I have solved the mystery that has pushed me for the past week into excruciatingly fun debugging sessions. Yes, I know I mentioned on June 9 that CMP was extremely easy to implement in MPTK. Then came second thoughts as to the behavior of the implementation. And there followed more observations, and rambling observations, and then the videos appeared. And then the music video appeared. Well, now here’s another: ex1_MP_atoms_solved.mov

In decomposing a real signal using MP and a dictionary of complex atoms, at each step we seek for the best atom in the sense that it will remove the most energy from the intermediate residual signal without taking into account any orthogonal projection after selection (otherwise MP becomes OOMP, or OLS, or greedy forward selection, etc.).

The fact that we have a real signal is no problem for our complex dictionary.

We can make any real atom by a convenient use of the complex conjugate.

Hence, we can construct a real atom \(\vd\) from a unit norm complex one \(\vg\) and its conjugate \(\vg^*\)

$$

\vd = \frac{a}{2} \left [ e^{i\phi} \vg + e^{-i\phi} \vg^* \right ].

$$

Given a real signal \(\vx\), we can adjust the amplitude \(a\) and phase \(\phi\) to construct the best real atom in the sense that

$$

\min_{a,\phi} || \vx – \frac{a}{2} \left [ e^{i\phi} \vg + e^{-i\phi} \vg^* \right ] ||_2.

$$

If we define \(\MG = [ \vg | \vg^*]\), and \(\vz^T = a/2 [e^{i\phi}, e^{-i\phi}]\),

then this becomes

$$

\min_{\vz} || \vx – \MG\vz ||_2

$$

which is a least squares problem and has the solution

$$

\vz_o = (\MG^H\MG)^{-1}\MG^H\vx

$$

as long as \(\vg\) is a complex atom, i.e., \(|\vg^H\vg^*| < 1+\epsilon\),

where \(\epsilon\) allows for the fact that machines do not have infinite precision.

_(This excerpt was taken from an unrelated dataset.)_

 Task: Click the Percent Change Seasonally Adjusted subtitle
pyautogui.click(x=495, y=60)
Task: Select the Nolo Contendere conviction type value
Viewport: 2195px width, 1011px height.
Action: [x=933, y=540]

Note too that \(\MG\vz_o\) is the orthogonal projection of \(\vx\) onto the span of \(\vg\) and its conjugate.

The columns of the matrix \(\MG(\MG^H\MG)^{-1}\) actually form the “dual basis”, or “biorthogonal basis”, to the columns in \(\MG\).

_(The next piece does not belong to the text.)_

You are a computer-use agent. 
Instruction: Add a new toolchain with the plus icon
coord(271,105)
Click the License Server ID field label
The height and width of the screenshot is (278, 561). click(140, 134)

Since the Gramian is just a 2×2 matrix, we can invert is easily and obtain these dual vectors:

$$

\vh = \frac{\vg – \langle \vg, \vg^* \rangle \vg^* }{1 – | \langle \vg, \vg^* \rangle|^2}

$$

the other being the conjugate.

Note that though \(||\vg||_2 = 1\), the dual may not have the same norm.

What is cool about dual bases is that we can project on either, but we must reconstruct on the other.

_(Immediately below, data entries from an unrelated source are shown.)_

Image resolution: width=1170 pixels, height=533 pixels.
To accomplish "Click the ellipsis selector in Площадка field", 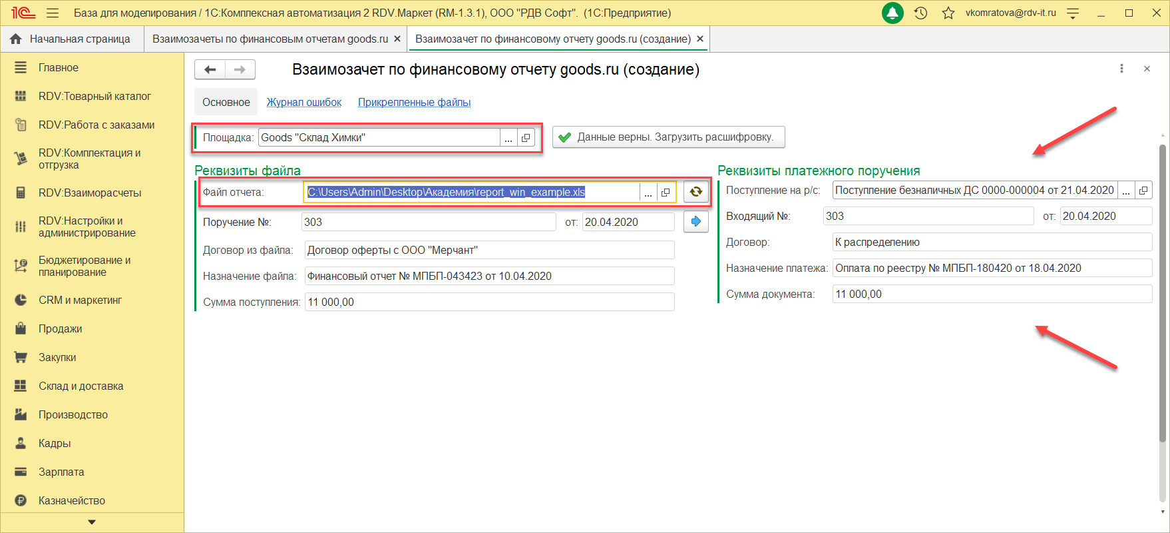I will [508, 138].
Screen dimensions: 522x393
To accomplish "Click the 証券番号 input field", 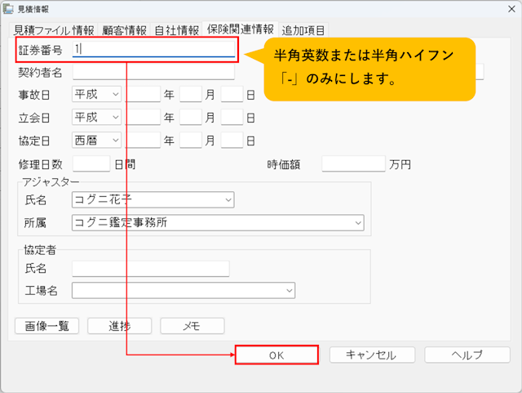I will pyautogui.click(x=153, y=49).
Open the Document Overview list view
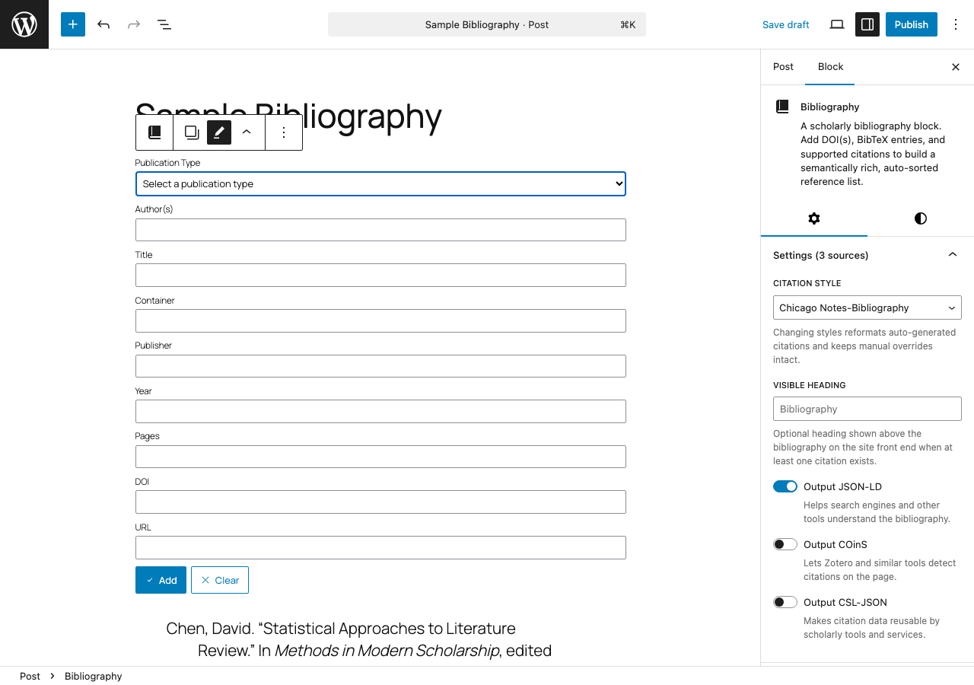This screenshot has height=685, width=974. 164,24
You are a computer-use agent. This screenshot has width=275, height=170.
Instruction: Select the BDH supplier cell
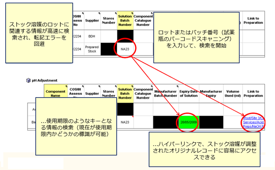[x=92, y=36]
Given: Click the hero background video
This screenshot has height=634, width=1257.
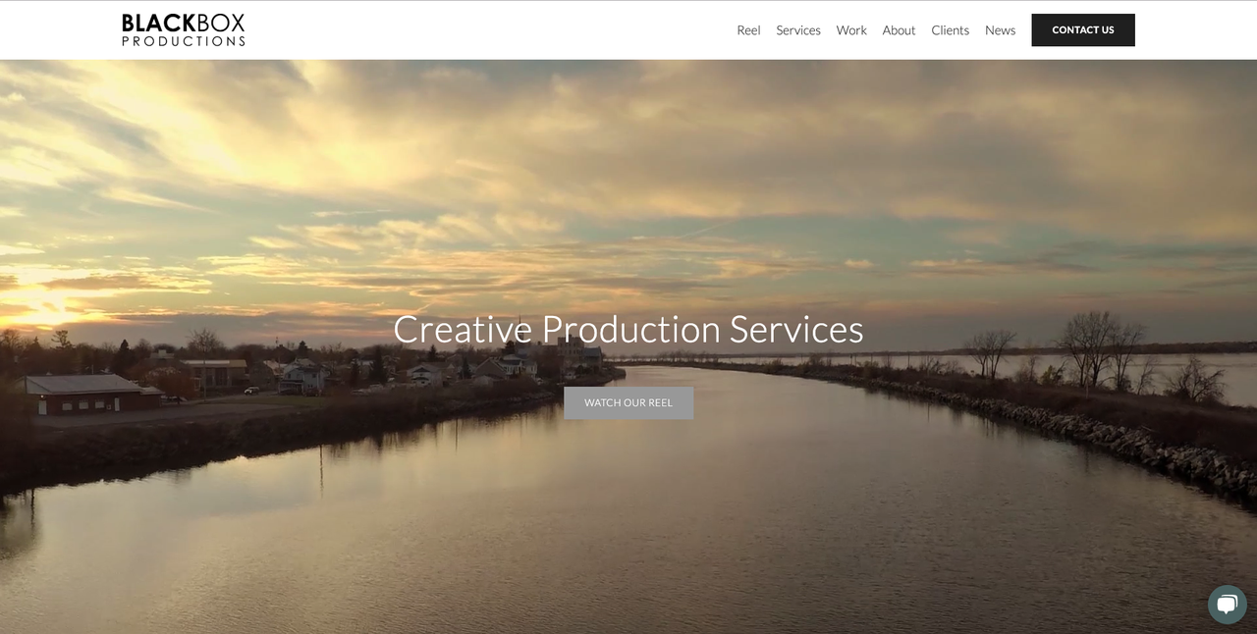Looking at the screenshot, I should click(x=629, y=510).
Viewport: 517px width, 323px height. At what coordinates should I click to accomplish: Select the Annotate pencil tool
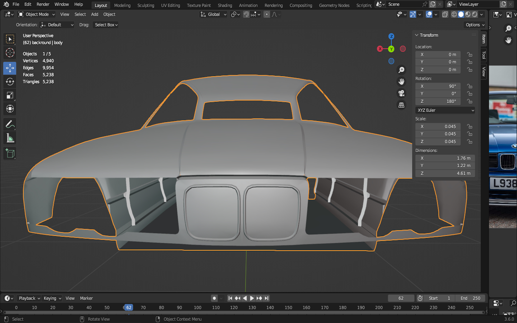click(x=10, y=124)
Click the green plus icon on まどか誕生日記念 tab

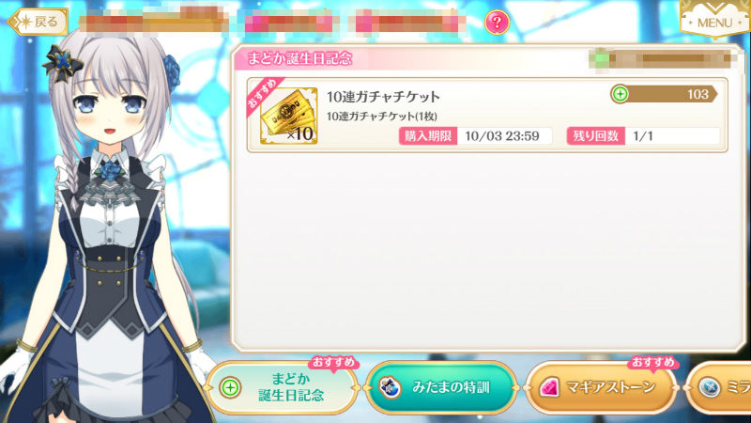[x=230, y=387]
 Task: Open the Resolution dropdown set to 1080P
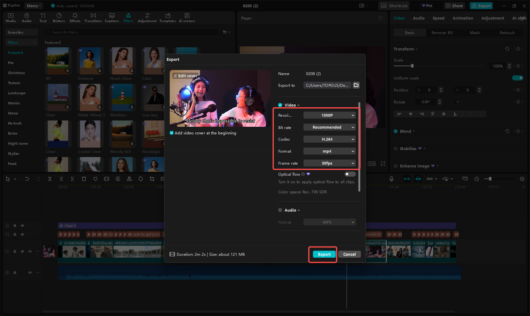coord(329,115)
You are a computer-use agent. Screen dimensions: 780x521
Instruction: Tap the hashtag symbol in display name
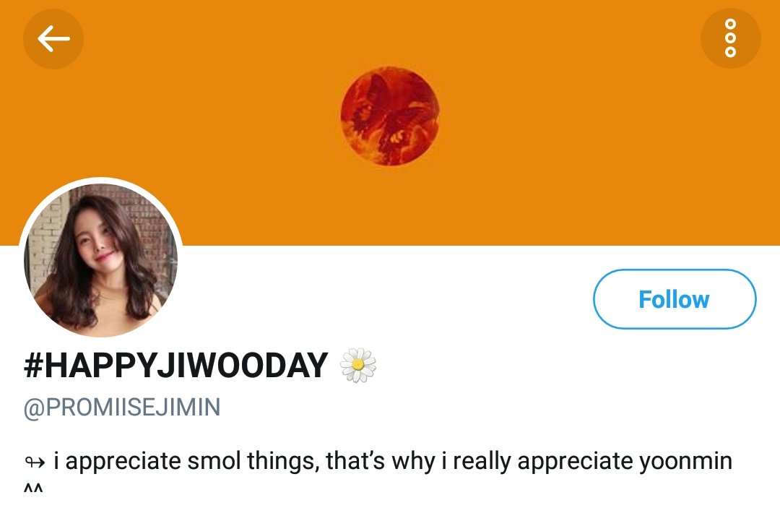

So, considering that we have a complex unit norm atom from the dictionary,

and that we want to find the best real atom from it given a signal,

we project \(\vx\) onto the unit norm atom and its conjugate and build back with the dual:

$$

\frac{1}{\gamma} \left ( \langle \vx, \vg \rangle \left [ \vg – \langle \vg, \vg^* \rangle \vg^*\right ]

+ \langle \vx, \vg^* \rangle \left [ \vg^* – \langle \vg^*, \vg \rangle \vg\right ] \right )

= \frac{a}{2} \left [ e^{i\phi} \vg + e^{-i\phi} \vg^* \right ]

$$

where \(\gamma := 1 – | \langle \vg, \vg^* \rangle|^2\).

The problem now is to find \(a\) and \(\phi\).

If we make the following definitions:

$$

\begin{align}

x & := \langle \vx, \vg \rangle \\

r & := \langle \vg, \vg^* \rangle

\end{align}

$$

then the above becomes

$$

x\vg + x^*r^*\vg – c r\vg^* + x^*\vg^* = \frac{a\gamma}{2} \left (\cos \phi + i \sin \phi\right )\vg + \frac{a\gamma}{2} \left (\cos \phi – i \sin \phi\right )\vg^*.

$$

Now, one may think, as I first did, that we can group and separate the terms on each side multiplying \(\vg\), and then solve for \(a\) and \(\phi\).

But unless \(\vg^*\) is orthogonal to \(\vg\), that is not a good thing to do.

Instead, multiply each side by \(\vg^H\):

$$

x + x^*r^* – c r^2 + x^*r = \frac{a\gamma}{2} \left (\cos \phi + i \sin \phi\right ) + \frac{a\gamma}{2} \left (\cos \phi – i \sin \phi\right )r.

$$

since \(\vg^H\vg = 1\), and \(\vg^H\vg^* = r^*\).

Now we can group things based on real and imaginary because those components are definitely orthogonal.

We thus obtain the two equations

$$

\begin{align}

\text{Real}\{x + x^*r^* – c r^2 + x^*r\} & = \frac{a\gamma}{2} \left ( 1 + r \right ) \cos \phi \\

\text{Imag}\{x + x^*r^* – c r^2 + x^*r\} & = \frac{a\gamma}{2} \left (1 – r \right ) \sin \phi.

\end{align}

$$

Now we can solve for \(a\) and \(\phi\) quite simply.

What I noticed in the code of MPTK was that \(\gamma\) was missing from the computation of the amplitudes.

When I inserted back in, everything worked as it should!

But, as I predicted, its absence was absolutely and incredibly subtle.

For most atoms with no negligible imaginary part, \(1 – | \langle \vg, \vg^* \rangle|^2 \approx 1\).

This is especially true when decomposing audio signals because only

atoms with modulation frequencies close to zero and Nyquist will have a \(\gamma\) that is not approximated by 1.

For my length-64 Gaussian-windowed atoms with a modulation frequency 1/64 or 31/64

\(\gamma = 0.8038\).

When we go to a modulation frequency 2/64, or 30/64, this becomes \(\gamma = 0.9985\).

For length-512 atoms, atoms with a modulation frequency 1/512 or 255/512 have

\(\gamma = 0.7951\).

When we go to a modulation frequency 2/512, or 254/512, this becomes \(\gamma = 0.9982\).

And for length-16384 atoms, atoms with a modulation frequency 1/16384 or 8191/16384 have

\(\gamma = 0.7939\).

When we go to a modulation frequency 2/16384, or 8190/16384, this becomes \(\gamma = 0.9982\).

This explains why, no matter how large I scaled my atoms, I was only seeing this effect on the second and the penultimate frequency indexes.

However, the effect appears to be large.

Here are some new plots.

Below is the decomposition of the attack signal using a single scale dictionary.

Compare these with those.

Tomorrow I will run the glock examples again.

What a great way to end my time here!

Just to be more specific, what needs to change is in gabor_block_plugin.cpp, the line in the create_atom method is:

amp = 2.0 * sqrt( real*real + imag*imag );

but it should be

amp = sqrt( real*real + imag*imag ) * cstCorrel[freqIdx];